──────── Source material ────────
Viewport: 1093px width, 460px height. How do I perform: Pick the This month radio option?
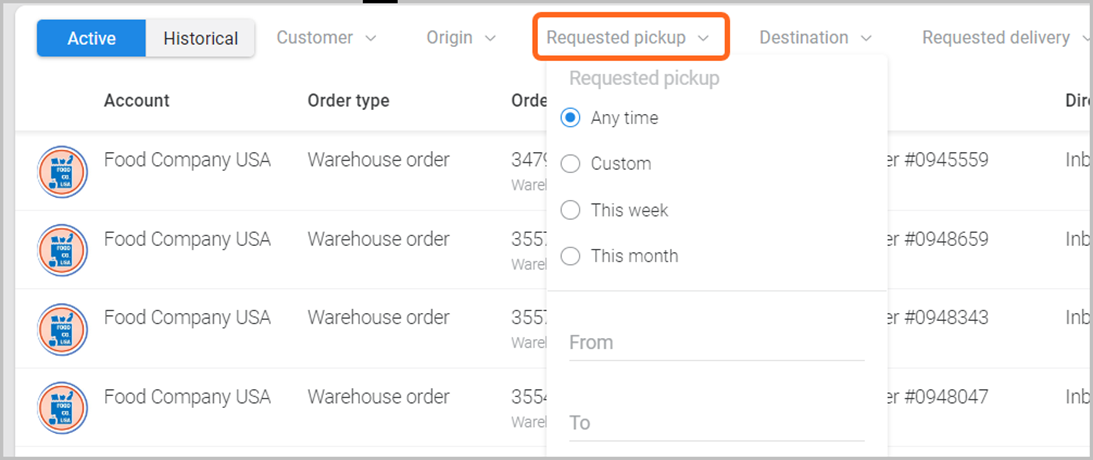point(571,256)
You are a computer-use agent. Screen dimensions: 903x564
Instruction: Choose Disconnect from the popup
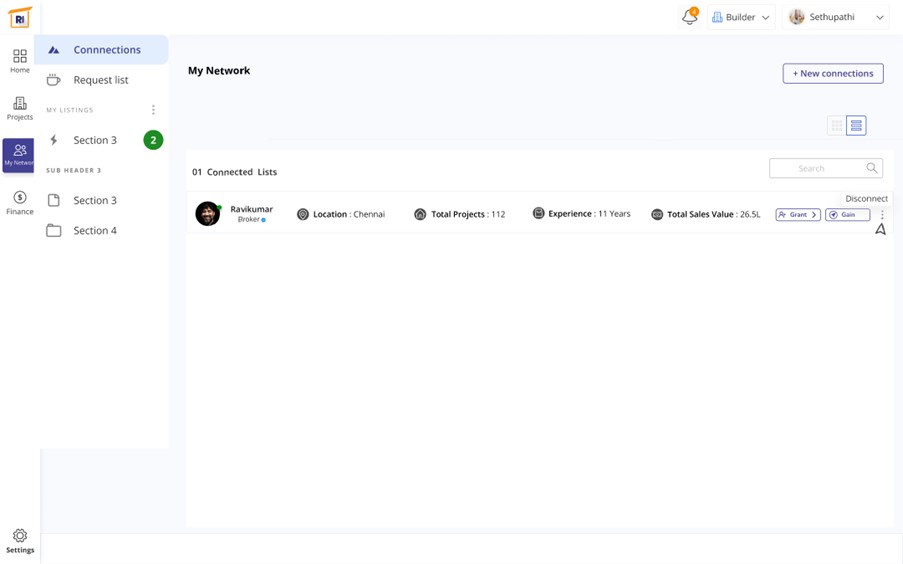pyautogui.click(x=866, y=199)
────────
## Work order:
Give the records back exactly, with no pictures.

## Response:
Viewport: 1093px width, 460px height. How do I perform: Pick the This month radio option?
point(571,256)
You are a computer-use agent. Screen dimensions: 903x564
Instruction: Choose Disconnect from the popup
pyautogui.click(x=866, y=199)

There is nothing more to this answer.